Money makes the world go round and a great deal of money goes around the world. The development of the concept of money ended the era of trade by barter; and now, money is a perfect exchange for goods and services. Interestingly, the development of money also birthed some firms that provide core and ancillary financial services.
For instance, some firms offer banking services to help you to keep your money safely. Other firms serve as intermediaries in facilitating the transfer of money between individuals and corporate entities in order to facilitate trade. Other firms provide loans, credit cards, insurance, wealth management, and investment services among financial services. Interestingly, the advent of traditional financial services companies and the modern FinTech industry creates an environment where people hand over their money to third party firms.
However, some unscrupulous firms have demonstrated unethical business practices in their dealings with their clients. In the last 15 years, financial misconduct has cost UK banks some £53 billion because they lack the checks and balances that could ensure transparency. This piece provides insight on how financial services providers are regulated in the UK for increased customer protection.
Here’s how financial service provider are regulated in the UK
In 2013, the British Government replaced the Financial Services Authority ‘FSA'(which previously had oversight functions on the Financial Industry) with the two distinct regulatory authorities. The Financial Conduct Authority (FCA) and the Prudential Regulation Authority (PRA) are now regulating the financial services industry. The replacement was necessary in order to strengthen the financial system and to make it proactive for the digital age.
The PRA is saddled with the responsibility of providing regulatory and oversight functions to some 1700 banks, investment firms and insurers in order to ensure that they act in fiduciary to consumers. The FCA provides regulatory and oversight functions for promoting competition between financial services providers, enhancing the integrity of the financial industry, and protecting consumers in their financial transactions.
The PRA and FCA insist on some industry best practices and they conduct stress tests to see the measures that the management of financial services companies have put in place to minimize consumers’ risk. Financial services providers also have to demonstrate their ability to act in the best interests of consumers in practice rather than on paper.
Regulatory requirements that financial services firms must satisfy
The FCA’s role for payment institutions includes the regulation of banks and other companies that handle other people’s money such as money transfer companies. The FCA’s specifically ensures that payment institutions are compliant with regulatory requirements in their daily activities.
In the years past, the financial service industry often finds itself in scandalous events as participants engage in market abuse. In 2014 alone, the FCA fined UK’s top 5 banks a combined £1.12B for questionable ‘FX business practices’. FCA Official observed that “the banks collectively undermined confidence in the UK financial system” and that it was necessary to ensure that financial institutions consistently access and mitigate the risks inherent in their business practices to ensure customer protection.
Interestingly, some stakeholders in the financial services industry think that there is a need for deregulation because the regulatory burden on financial service providers is too much.
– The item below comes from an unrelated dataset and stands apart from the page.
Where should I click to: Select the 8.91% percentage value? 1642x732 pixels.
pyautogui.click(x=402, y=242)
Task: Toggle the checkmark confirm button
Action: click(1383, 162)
The proponents of deregulation claim that it takes too much work for financial service providers to deal with separate regulatory requirements from the FCA and the PRA because both regulators have different objectives and approaches.
Nonetheless, there’s no denying the fact that FCA-approved firms and firms living up to the regulations of the PRA provide customers with a high level of confidence when conducting financial transactions. The regulatory requirements are also necessary to sanitize the payment processing industry and to reduce the chances of unethical practices that could cause people to lose faith in the financial services industry.